PS - BART? That's a surprising image to see here!

A fascinating idea that's right up my alley, but I fear it could degenerate in to some serious navel-gazing. Why exactly do we want to map the distance from Alda to Eggers? And if they are far apart on the map, as you suggest, their distance is measured relative to what? Eggers is farther from Alda than actor Ken Howard, who played a sensitive male character on an early 80s TV show, but much closer to Alda than Dave Mustaine, leader of Speed Metal group Megadeth. I think I tend to agree with Ms. Swartz that Alda & Eggers wouldn't be that far apart, both appealing to left-leaning intellectuals (just a guess). Now, creating a culture map from say, Kanye West to Joel Osteen, that might be interesting. Is there a place where I can tap into two entities with huge support bases that are seemingly polar opposites? Maybe not, maybe they are too far apart. But a map that connected Kanye West (American hip hop artist) to Daft Punk (European techno stars) may have predicted the hit single by West, Stronger (featuring Daft Punk).

I think artists make these culture maps mentally. Kanye uses a Japanese graphic artist for his album covers; Japanese pop culture features robots; Daft Punk exclusively appear in public dressed as... robots. Ok, that's probably a gross oversimplification, but these culture maps exist. I think your idea for a website that creates, catalogs and archives them would be brilliant. I wonder if the guys at PSFK don't already do this.

So I don't think these are that far off that it takes that many steps. Alda embodied/created the prototype for the post-modern male: sensitive, introspective, ironic. (Or perhaps it was Woody Allen that created it, Alda became a central figure in Allen's work of the 1980s). Coupland and Eggers are the inheritors of that tradition in the generation X vain.

Speaking of cultural maps, George Maciunas (founder of the fluxists, SoHo loft developer and architect) was incredibly infatuated with mapping and made many maps and chronologies of the avant guard and the fluxists and art history in general. They stand as art works in and of themselves.

Ooooh fun!

This reminds me...
When I worked at a restaurant while applying to graduate school, we would play a game we called Brackets. Here how it goes:
1. Someone would draw up a set of blank tournament brackets, like they ones they use in college basketball (GO GATORS!)
2. We'd fill the brackets in with binaries. The binaries weren't necessarily opposites, and they we're necessarily interchangeables, either. Whales vs. Dolphins works. Or Cunning vs. Generosity of Spirit. Or Groucho Marx vs. Karl Marx. Or, since it's a thing now, Eggers vs. Alda.
3. We'd debate until we decided which of the bracket won. Let's day that Whales, Generosity of Spirit, Groucho Marx, and Alda advanced on the the next round
4. Now it's Whales vs. Generosity of Spirit and Groucho vs. Alan...
5. And so on... until there is only one winner.

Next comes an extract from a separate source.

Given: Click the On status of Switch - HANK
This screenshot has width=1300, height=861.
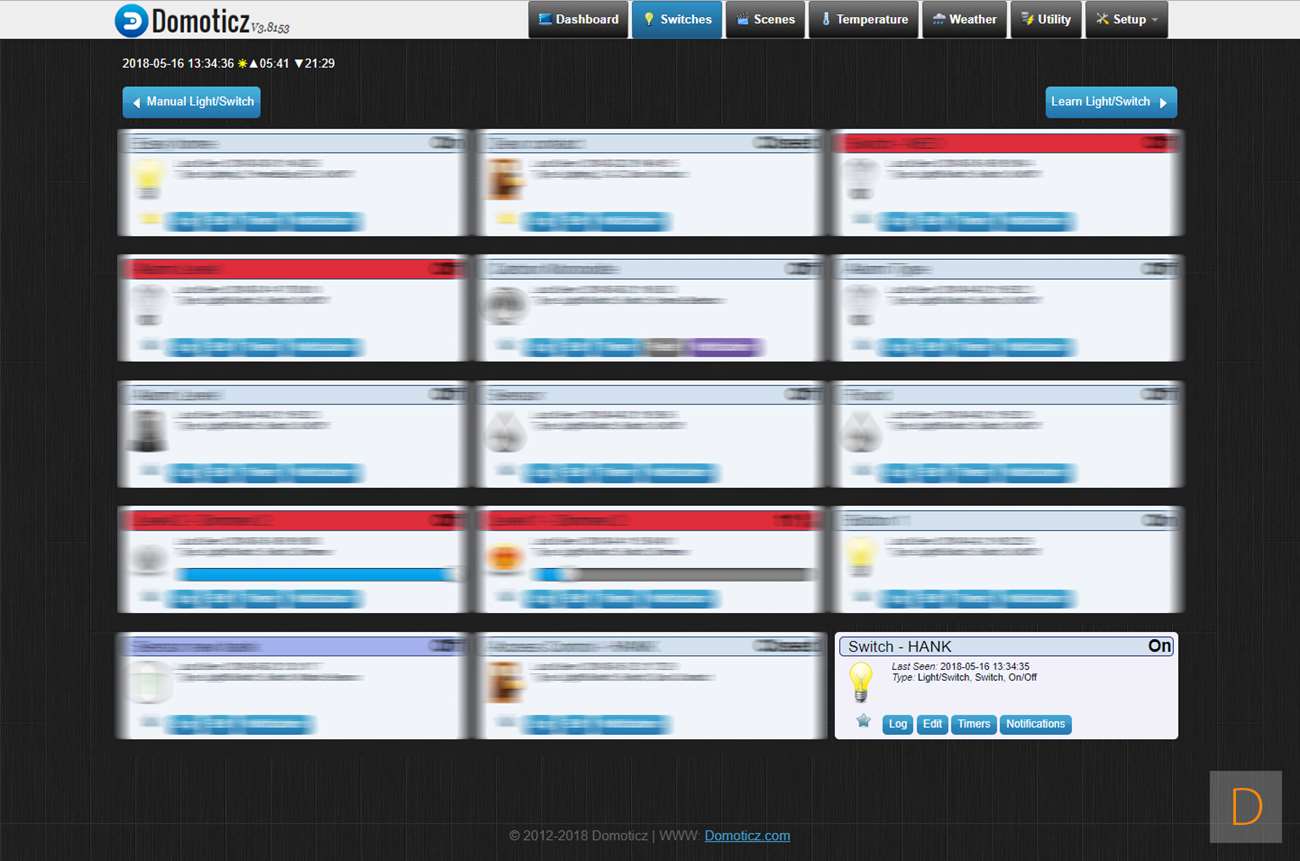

I don't think we made this game up... My sense is that the idea was bubbling around among a lot of different people. There's this book that came after I moved to Cambridge. I haven't read or even seen it in person, but it looks like it tries to turn Brackets into utilitarian exercise. Less fun.

I feel like this relates the mapping game because they both rely on the unspoken cultural feel we have about things... I can't explain why both Eggers and West Wing are so very NPR anymore than I can why whales beats out generosity of spirit. Brackets can only be played collectively, and in some ways it, too, maps a cultures.

Alan Alda to Wayne Rogers to me to Bill Eggers to Dave Eggers. (I once went to a Liberty Fund conference with Wayne Rogers who played Trapper John and Dave's brother Bill Eggers is a friend and former colleague of mine.) So there. I am, as steve says, the queen of weak ties.

Lana --

Your comment makes me think how deeply embedded in western culture is the idea of competition. (This is not a criticism of you, by the way, just an observation about the brackets game you describe.)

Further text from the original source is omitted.